Tech

This AI software almost predicted the unpredictable structure of Omicron


The way the predictions run ahead of the Omicron mutant protein experiments reflects a recent shift in molecular biology brought about by AI. The first software capable of accurately predicting protein structure was widely available just a few months before Omicron appeared, thanks to competitive study groups at Alphabet’s UK-based AI lab DeepMind and at the University of Washington.

Ford used both packages, but since neither has been designed or validated to predict small mutation-induced changes like Omicron’s, his results are more suggestive than definitive. definitively. Some researchers have treated them with suspicion. But the fact that he can easily experiment with powerful protein-predicting AI illustrates how recent breakthroughs are changing the way biologists work and think.

Subramaniam said he received four or five emails from proponents of the predicted Omicron spike structures while working on the results in his lab. “A lot of people did this just for fun,” he said. Subramaniam says direct measurements of protein structure will remain the ultimate measure, but he expects AI predictions to become increasingly central to research — including disease outbreaks in the future. future. “It can be transformative,” he said.

Because the shape of a protein determines how it functions, knowing its structure can help with all kinds of biological research, from the study of evolution to the study of disease. In drug research, finding protein structures can help reveal potential targets for new treatments.

Determining the structure of a protein is far from simple. They are complex molecules assembled from instructions encoded in an organism’s genome to act as enzymes, antibodies and many other machinery of life. Proteins are made of chains of molecules called amino acids that can be folded into complex shapes that work in different ways.

Deciphering the structure of a protein has traditionally involved painstaking laboratory work. Most of the approximately 200,000 known structures have been mapped by a complex process in which proteins are formed into a crystal and bombarded with X-rays. Newer techniques such as microscopy The electronics used by Subramaniam may be faster, but the process is still far from easy.

At the end of 2020, the long-held hope that computers could predict the structure of a protein from a sequence of amino acids suddenly became a reality, after decades of slow progress. The DeepMind software called AlphaFold has proven so accurate in a protein prediction contest that the challenge’s co-founder John Moult, a professor at the University of Maryland, claims the problem has been solved. . “Having worked personally on this issue for a long time,” says Moult, DeepMind’s achievement is “a very special moment.”

The timing also disappointed some scientists: DeepMind didn’t immediately release details on how AlphaFold works. “You’re in a strange situation where there’s this big leap in your field, but you can’t build on it,” said David Baker, whose lab at the University of Washington works on prediction. protein structure, told WIRED last year.
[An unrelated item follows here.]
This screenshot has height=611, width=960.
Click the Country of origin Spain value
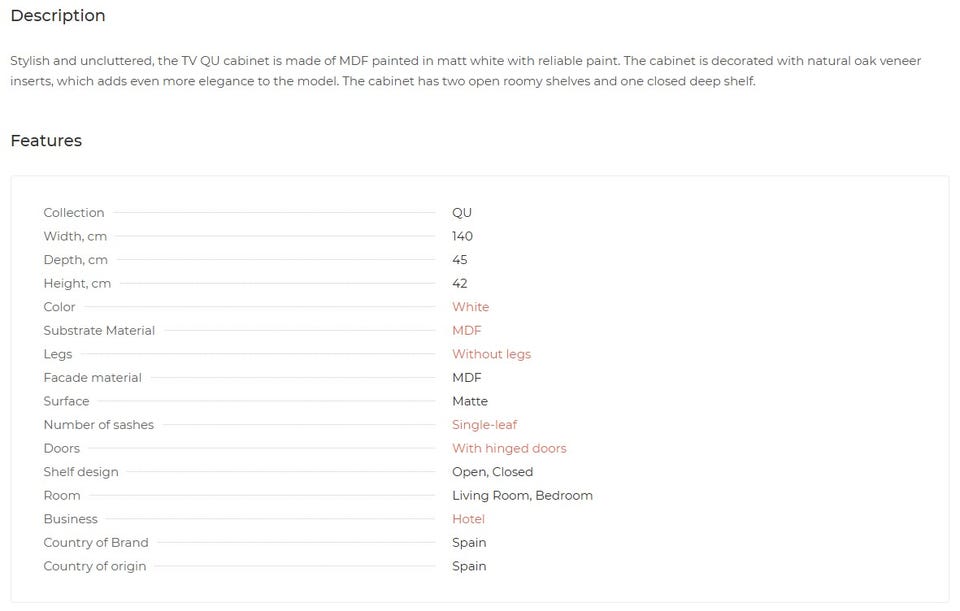469,567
His research team used clues given by DeepMind to guide the design of open source software called RoseTTAFold, which was released in June, which is similar but not as powerful as AlphaFold. Both are based on machine learning algorithms honed to predict protein structures by training on a collection of over 100,000 known structures. Next month, DeepMind Details are published own and release AlphaFold for everyone to use. Suddenly, the world had two ways to predict protein structure.

Minkyung Baek, a postdoctoral researcher at Baker’s lab who led the RoseTTAFold study, said she was surprised by the protein structure predictions that have quickly become the norm in research. biological rescue. Google Scholar reports that UW and DeepMind papers on their software have together been cited by more than 1,200 academic papers in the short time since they appeared.

While the predictions have not been shown to be important for Covid-19, she believes they will become increasingly important for future disease response. Pandemic answers won’t be made entirely of algorithms, but predicted structures can help scientists strategize. “A predictable structure can help you put your testing efforts on the issues that matter most,” says Baek. She is now trying to get RoseTTAFold to accurately predict the structure of antibodies and the invading proteins when bound together, which will make the software more useful for infectious disease projects.

Despite their impressive performance, protein prediction tools don’t reveal everything about a molecule. They created a unique static structure for a protein, and failed to capture the bending and wobbling that take place when it interacts with other molecules. Algorithms are trained on databases of known structures, more reflecting structures that are easier to map experimentally than nature’s full diversity. Kresten Lindorff-Larsen, a professor at the University of Copenhagen, predicts algorithms will be used more often and will be useful, but said, “We as a field need to learn better as methods This failed.”